La muerte del profesor Otto Rivera y su manera de ayudar a la gente dando el todo por el todo, inspira que se forme la Fundación Escuela Nacional de Locución que lleva su nombre y se encarga de dar continuidad a las ayudas que ya eran una costumbre en el fallecido veterano locutor.
La fundación aporta ayudas a personas necesitadas, regala juguetes a los niños necesitados cada Día de Reyes, útiles escolares en fechas de escuela, efectos electrodomésticos a madres pobres y cenas a cientos de niños desposeídos, pero además apoyan la cultura en sus diferentes manifestaciones.

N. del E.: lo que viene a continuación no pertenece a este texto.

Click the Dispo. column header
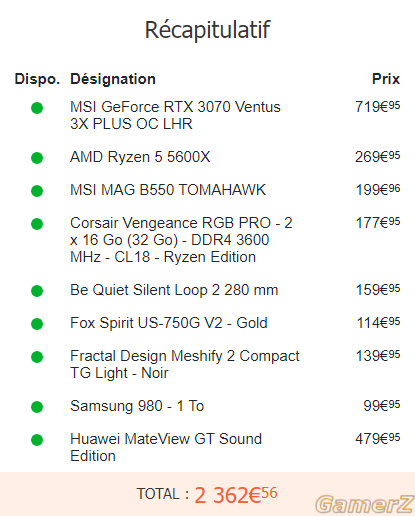 tap(37, 79)

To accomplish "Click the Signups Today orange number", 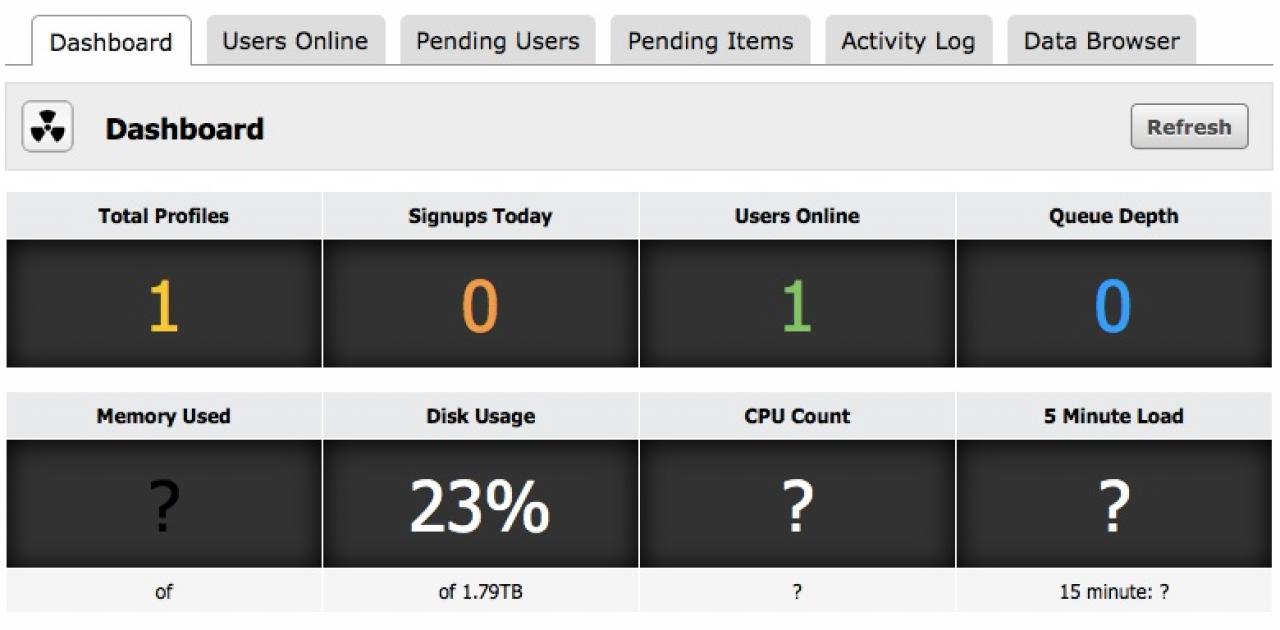I will pyautogui.click(x=480, y=305).
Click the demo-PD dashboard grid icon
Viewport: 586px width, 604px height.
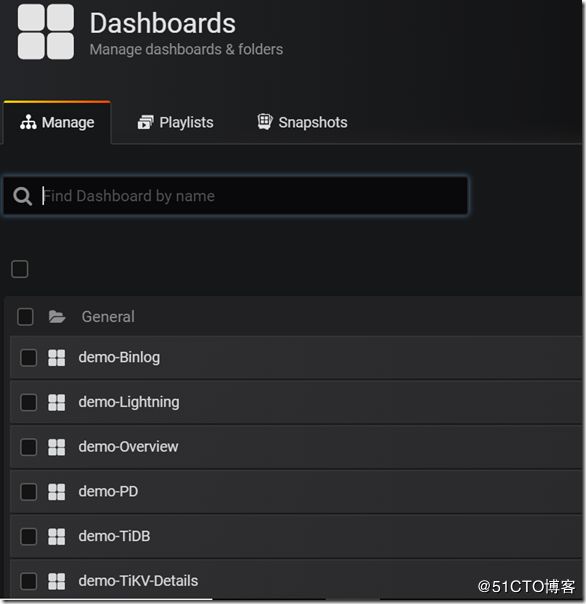click(x=57, y=492)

La idea de la fundación salió de mi, pues fui compañera de Otro Rivera en sus últimos años y en ayudaba a muchas personas, por lo que quise seguir su obra, manifiesta su viuda Marisol Rivera, quien dirige actualmente la prestigiosa escuela. Dentro de sus planes culturales, la fundación apoya obras de teatro, como lo ha hecho con montajes como Adan y Eva presentado en el años 2001 en el Teatro Nacional. Ahora producen junto a José Manuel Rodríguez, la obra Las suegras que estará próximamente en escena.
La Escuela Nacional de Locución tiene ya 45 años lanzando profesionales del micrófono a las calles. De ella han salido en los últimos años comunicadores de la talla de Reynaldo Infante, Naslha Bogaert, Néstor Estévez, entre otros muchos.